Les programmes de financement basé sur les résultats peuvent en effet intervenir au niveau de l’offre ou de la demande des services de santé. Dans le premier cas, il s’agira d’inciter les équipements sanitaires à fournir des services performants, non seulement en termes de quantité mais aussi en termes de qualité. Dans le second cas, ce sont des groupes de population ciblés qui reçoivent des incitations financières ou en nature pour surmonter les barrières qui entravent leur recours aux services sanitaires. Certains pays ont mis en place des programmes de financement basé sur les résultats qui combinent les incitations tant du côté de l‘offre que de la demande.

Optimiser l’impact des soins : les exemples rwandais, afghan et argentin

Dans l’ensemble du monde en développement, ces approches ont commencé à porter leurs fruits.

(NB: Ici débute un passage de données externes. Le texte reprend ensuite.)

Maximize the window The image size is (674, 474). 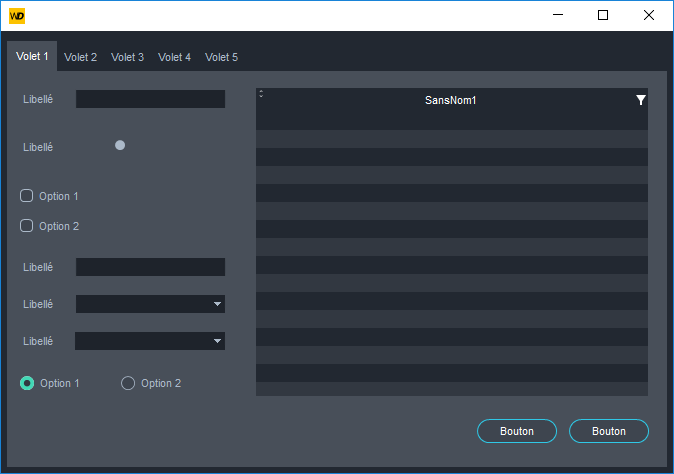(x=602, y=15)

C’est le cas au Rwanda, où des ressources pourtant limitées parviennent à optimiser l’impact des soins de santé. Le recours aux financements basés sur les résultats a permis une augmentation de 21 % des accouchements en centres de santé, une hausse de 64 % des visites médicales préventives chez les enfants de moins de 2 ans et un bond de 133 % des consultations chez les enfants âgés de 2 à 5 ans. Une simple augmentation des ressources accordées aux équipements de santé n’aurait pas permis d’atteindre les mêmes résultats. L’opération menée au Rwanda compte parmi les 16 expériences pilotes financées par la Banque via le HRITF.

En Afghanistan, l’appui de la Banque aux efforts des pouvoirs publics a contribué à faire baisser, en trois ans seulement, le taux de mortalité des enfants de moins d’un an de 22 % et celui des moins de 5 ans de 26 %. Face aux problèmes rencontrés après la guerre pour assurer la prestation des services sanitaires, l’État a sous-traité celle-ci à des ONG spécialisées à partir de 2002. Les contrats étant axés sur la performance, les ONG ont eu le champ libre pour obtenir les résultats visés en faisant un usage innovant des ressources. La qualité des soins a augmenté de 32 % pour l’ensemble des équipements sanitaires sous contrat.

En Argentine, le plan Nacer consiste à subventionner des prestataires pour qu’ils fournissent gratuitement des prestations (80 au total) aux femmes enceintes, aux mères et aux enfants de moins de 6 ans. Selon une première évaluation, ce programme d’assurance sociale a permis, entre autres résultats notables, d’augmenter de 8,5 % la probabilité d’une première visite prénatale avant la 13e semaine de la grossesse et de 18 % avant la 20e semaine. Le nombre de consultations prénatales a enregistré une hausse de 17 % ; le poids moyen des bébés à la naissance a augmenté et le taux de mortalité néonatale diminué.

Même si le concept de financement basé sur les résultats n’est certes pas la panacée, cette approche bénéficie d’un intérêt croissant de la part des pays et de leurs partenaires de développement car elle permet de renforcer les systèmes sanitaires, de motiver les personnels, de promouvoir les systèmes d’information, de renforcer les capacités locales de gestion et fourniture des services sanitaires et, au bout du compte, d’améliorer les résultats du développement dans le secteur de la santé.